Method and device for detecting multiple target objects
Technical Field
The invention belongs to the technical field of computer image processing and machine vision, relates to a method for detecting multiple target objects, and particularly relates to a method and a device for detecting multiple target objects of a two-dimensional video camera.
Background
Conventional target detection generally uses a framework of sliding windows, mainly comprising three steps: (1) Using sliding windows with different sizes to frame a certain part in the graph as a candidate region; (2) extracting visual features related to the candidate region. Such as Harr features commonly used for face detection; HOG features commonly used for pedestrian detection and common target detection, etc.; (3) The recognition is performed using a classifier, such as a conventional SVM model. In the conventional object detection, the multi-scale deformation component model DPM regards an object as a plurality of components (such as a nose, a mouth and the like of a human face), and the object is described by the relation among the components, so that the characteristic is very consistent with the non-rigid body characteristics of many objects in nature. DPM can be regarded as an extension of HOG+SVM, well inherits the advantages of the two, and achieves good effects on tasks such as face detection, pedestrian detection and the like, but DPM is relatively complex, and the detection speed is low, so that a plurality of improved methods are also presented. Among them, the method of target detection based on deep learning is a research hotspot in recent years. After the development of target detection based on deep learning, the actual effect is difficult to break through. For example, mAP on the ILSVRC2013 test set of OverFeat can only reach 24.3%. Many of these innovations have been done in real time by combining some traditional vision domain methods with deep learning, such as Selective Search (Selective Search) and image Pyramid (Pyramid). These are all based on region nomination. This approach requires high computational resources to implement and it is difficult to handle multiple targets simultaneously. When multiple targets are detected in a real-time camera video stream, accelerated training of multiple GPU graphics cards is often required, so that portability of equipment for detecting target objects is poor. It is often difficult to apply in some end-to-end real-time processing fields where there is no network and mobility requirements are high.
Disclosure of Invention
The invention aims to solve the problems and the defects of the prior art and provides a method and a device for detecting a multi-target object of a two-dimensional video camera.
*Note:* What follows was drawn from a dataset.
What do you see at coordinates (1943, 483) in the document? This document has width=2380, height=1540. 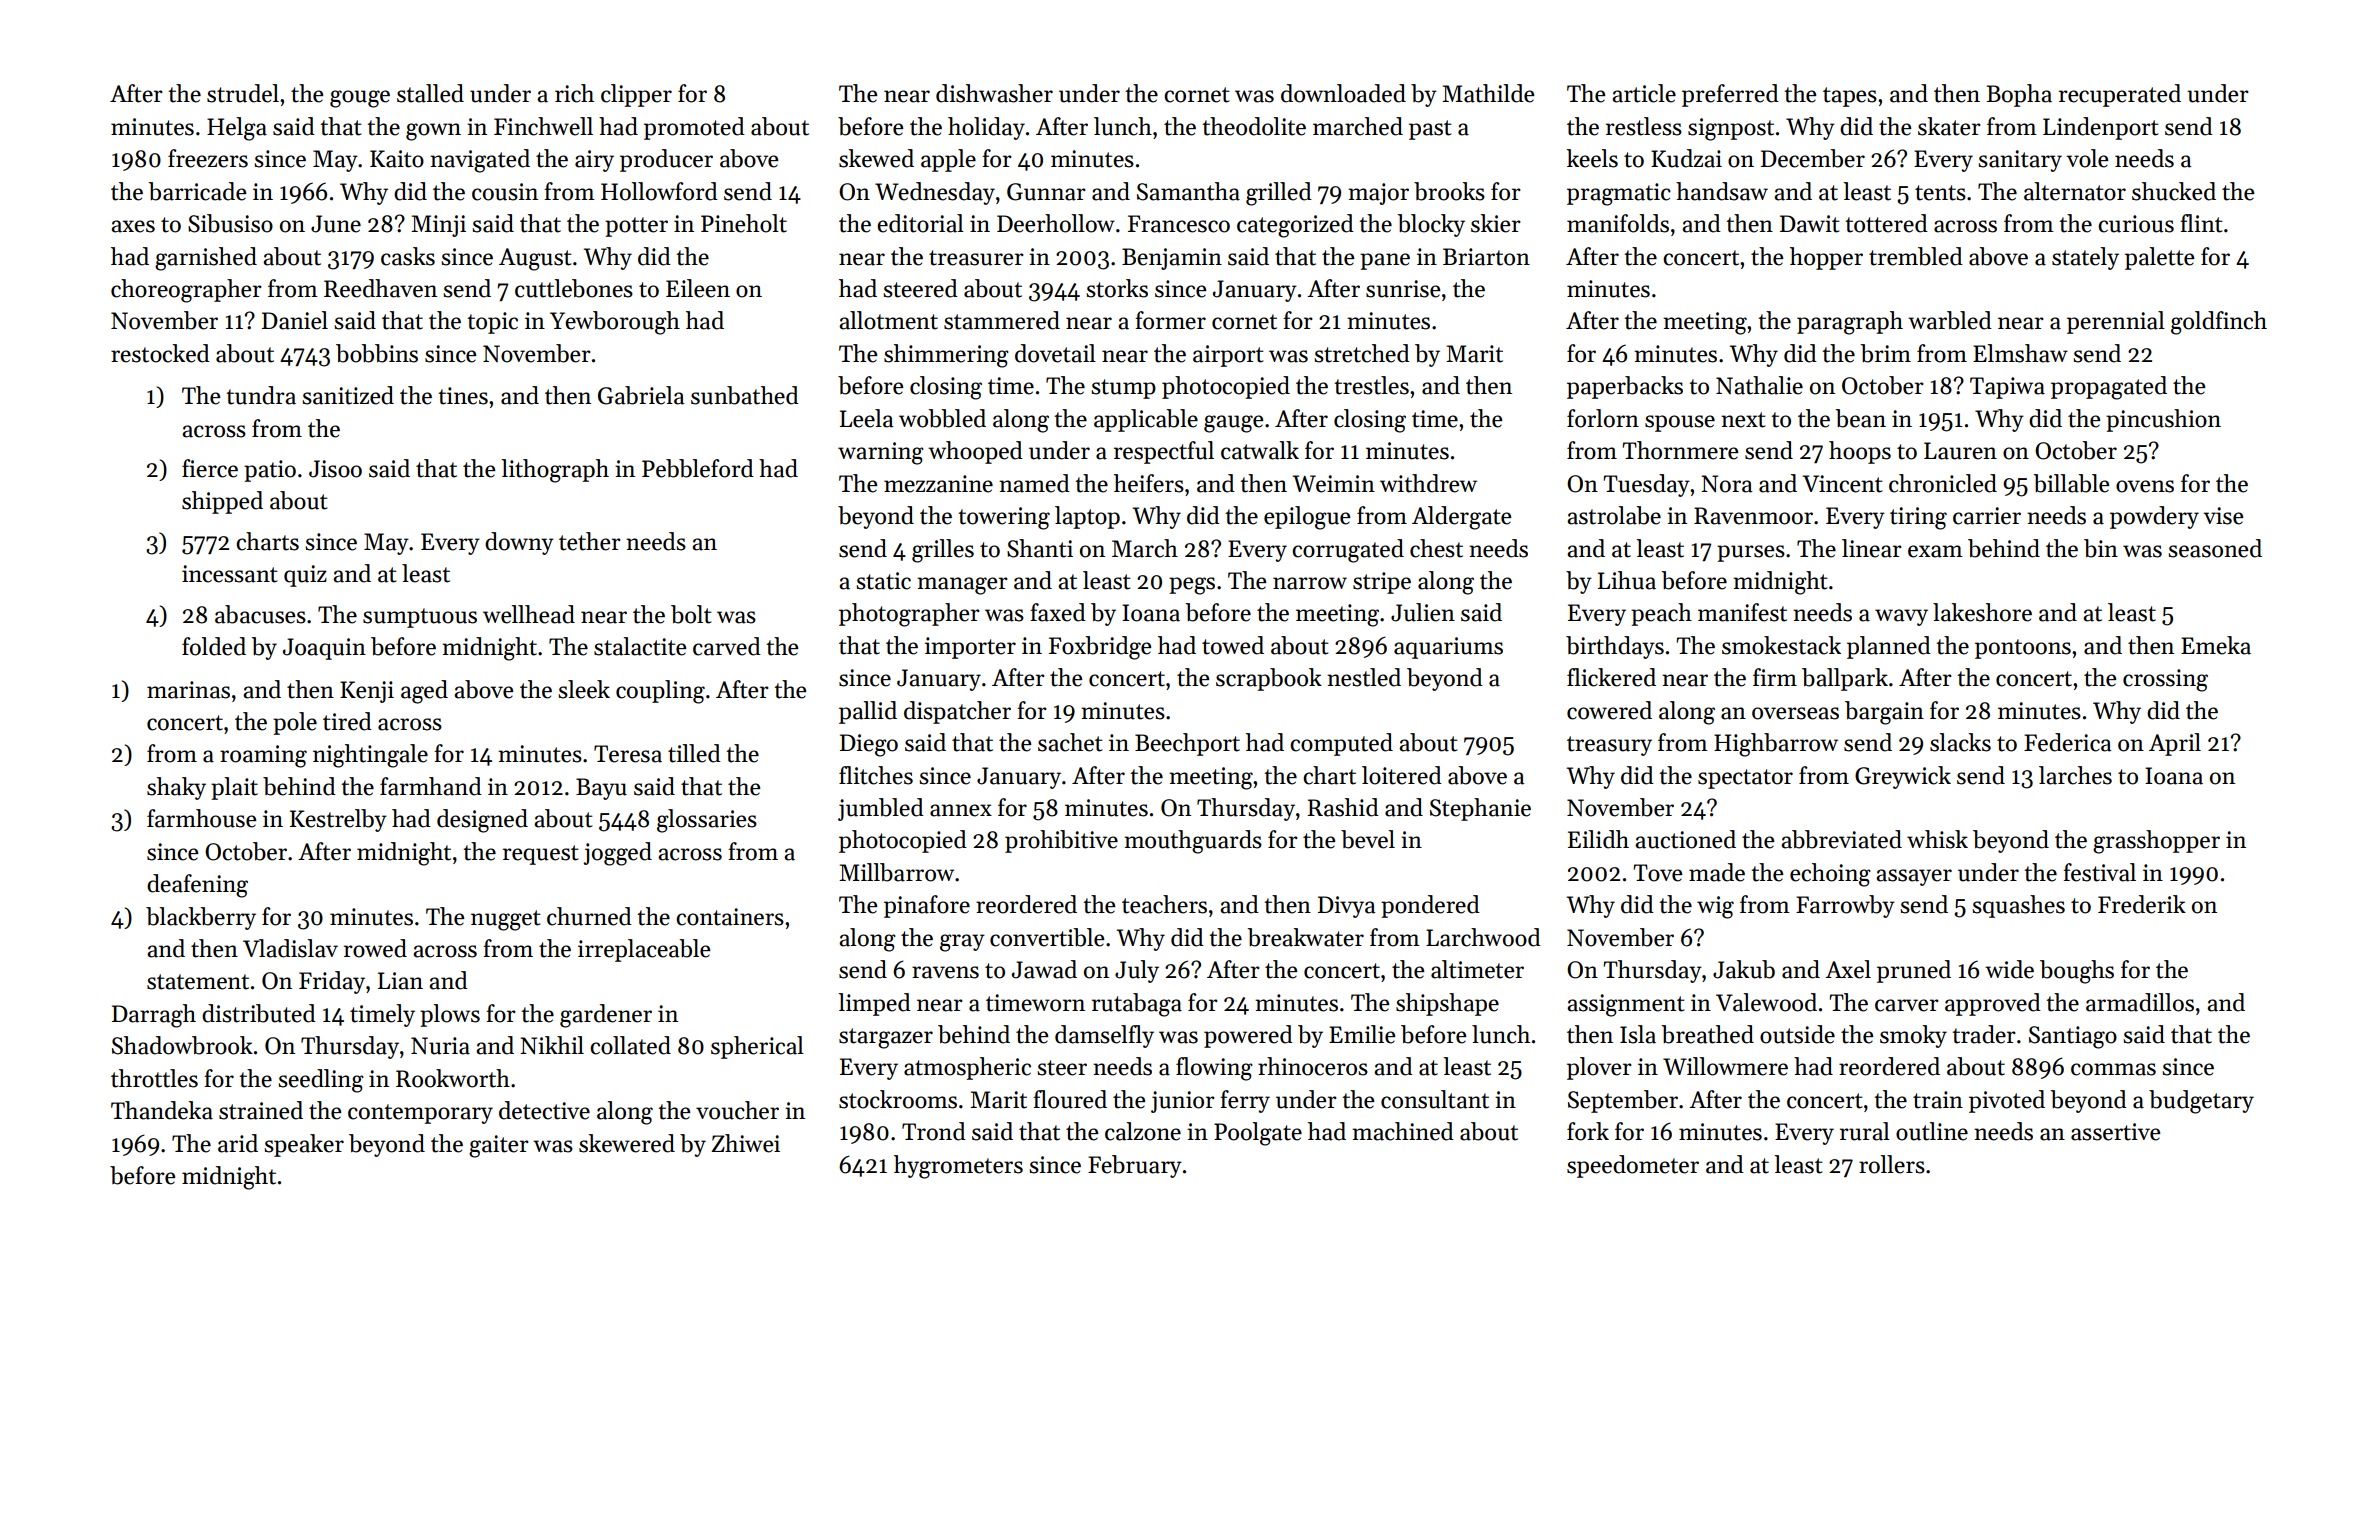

The method for detecting the target object has the advantages of lower power consumption, lower consumption of computing resources and portability, and can be suitable for a network-free environment and realize end-to-end real-time target object detection. The maximum target detection types of the invention are 90.
In order to achieve the above purpose, the technical scheme provided by the invention is as follows:
a multi-target object detection method comprising the steps of:
step 1: connecting a target object detection device;
step 2: creating a pretrained multi-target object detection model by using a convolutional neural network;
step 3: installing deep learning framework application software on the target object detection equipment device;
step 4: reading application software by using a camera, and sequentially reading each frame of image from the camera;
step 5: reducing the image read by the camera to 448 x 448 pixels;
step 6: dividing the reduced image into 7*7 grids with the same size;
step 7: breaking whether the object is in the grid cell of 7*7 using the coordinate values;
step 8: sending 7*7 grid units with objects judged in the step 7 into a pre-training network model to obtain a frame regression value;
step 9: outputting the frame regression values of 90 object categories of each grid through the discriminators of 90 categories;
step 10: outputting the position value and the confidence coefficient of each frame regression object through the 90 classes of discriminators;
step 11: after the position value and the confidence value of each frame are obtained, a threshold value is set, and frames with low scores are filtered out;
step 12: and carrying out non-maximum value inhibition treatment on the reserved frames, and merging the frames to obtain a final detection result.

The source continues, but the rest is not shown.